Can you tell the real people from the painted ones? |
Next, I just wandered around for a while until I become hungry for lunch. I found this cute little cafe called Les Sept Péchés du Plateau (The Seven Sins of the Tray) and sat down before I really looked at the menu. The prices were way too expensive for me, so I eventually decided to order a salad (something I never do). Let me say that it was the BEST SALAD OF MY LIFE. It doesn't seem that impressive when described--lettuce and parma ham and mozzerella cheese, all topped with an amazingly creamy, warm "trois bleu" dressing--but let me tell you, it was delicious. Fittingly, it was the "envy" salad of the menu (each of the cafe's meal options represented one of the seven sins, so the menu offered seven different salads, seven different fish plates, seven different desserts... etc) and I must have visibly enjoyed the salad because the people at the two surrounding tables each asked the waitress what I was eating and ordered it for themselves!
After my lunch (which I'm still reeling from... not sure if any other salad can ever compare) I took the metro-funicular back down out of the Croix-Rousse neighborhood, got off at a different station, and found myself in Lyon's main square complete with a giant Ferris wheel. Of course, I rode the Ferris wheel, and was rewarded with some more beautiful views of the city.
I still had hours till I was meant to meet Bridget, so I wandered up the giant hill once more, expecting to see the ancient amphitheater again, but I arrived at a different spot and promptly became lost. I ended up in a tiny park (Le Jardin des curiosites) hidden behind an elementary school, but it held the most gorgeous view of Lyon. It was located at the edge of a cliff--just a little green space and some benches--but a surprising amount of people knew about the park. I sat there for a long time, just watching everyone around me and admiring the panorama of the city. There was also a girl who had brought her cat to the park and tried, for a solid hour, to do a photo shoot with the furious animal, which amused me greatly.
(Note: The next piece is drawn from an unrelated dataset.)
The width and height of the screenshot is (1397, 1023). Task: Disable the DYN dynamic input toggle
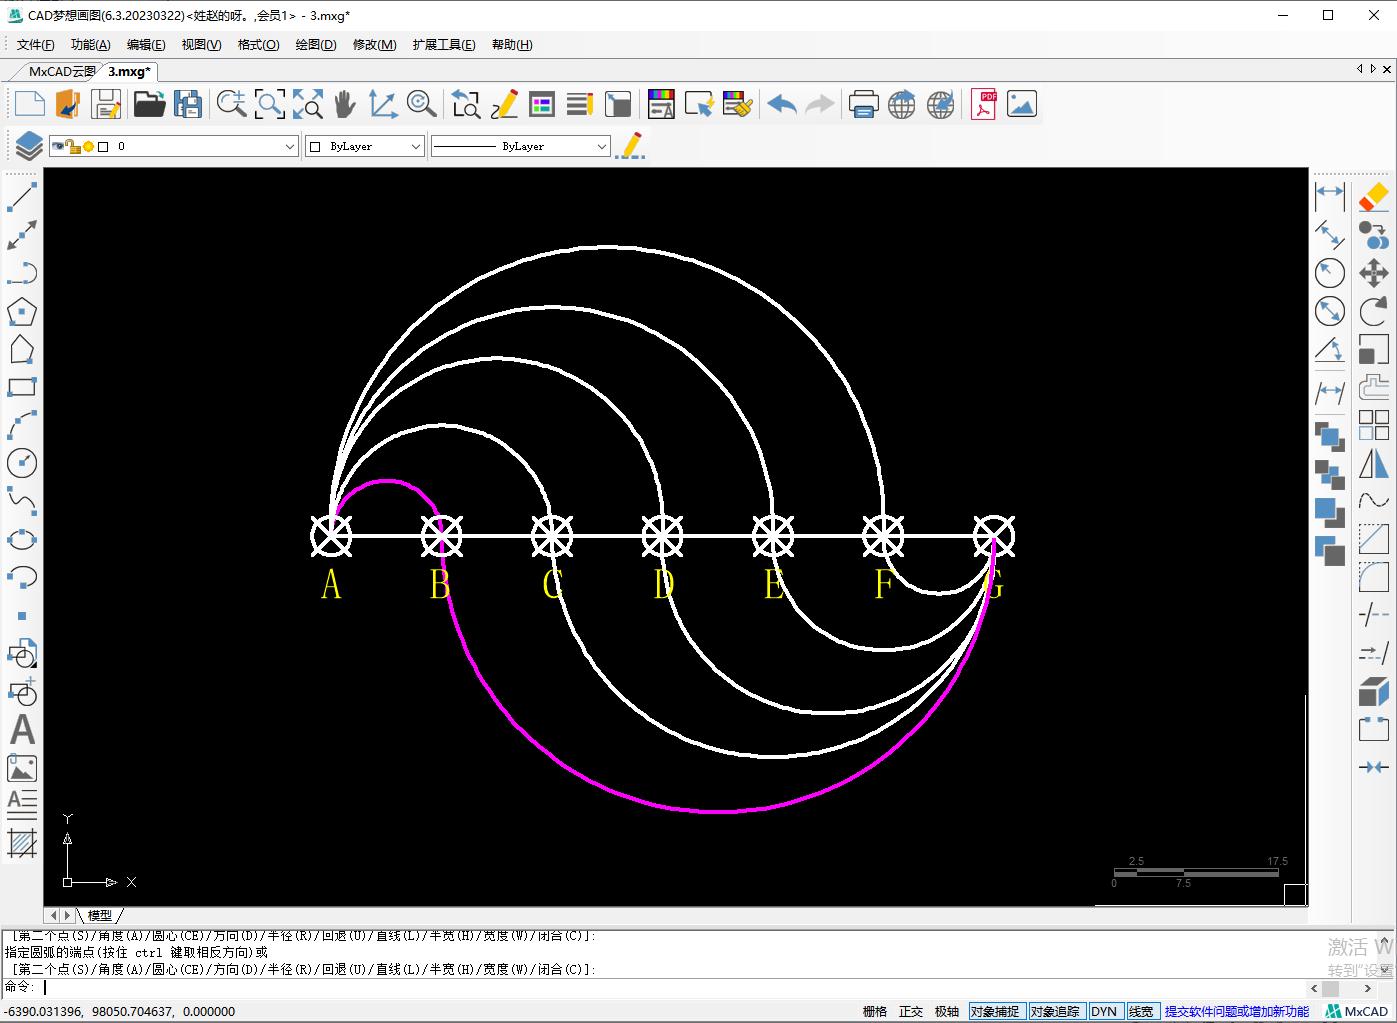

Leaving the park, I wandered around the Old Town for a while, buying a crepe from a street vendor and just walking around. Then, I visited the Le Musée de cinéma et des miniatures. The first few floors were really cool, since they described in detail how films are produced, showing behind-the-scenes footage of how set designers meticulously produced mini-models of entire cities and planes and the magic of green screens--all things which I know happen in Hollywood, but I've never before seen it happen before my own eyes. They also had props and costumes from hundreds of movies (including Harry Potter's wand from the first film!! I was psyched to see it). The last floor was full of "miniatures" : so there were over a hundred different mini rooms that recreated old theaters or apartments or prisons. Personally, I was unimpressed (or just too tired to really appreciate the detail that went into making these miniatures) but everyone else in the museum seemed to like them.
Finally it was time to grab my bag from the hostel and head over to the train station to meet Bridget. When her train came in, we headed over to the hotel near the airport to get a little sleep before our 6:20 am flight to Marrakech.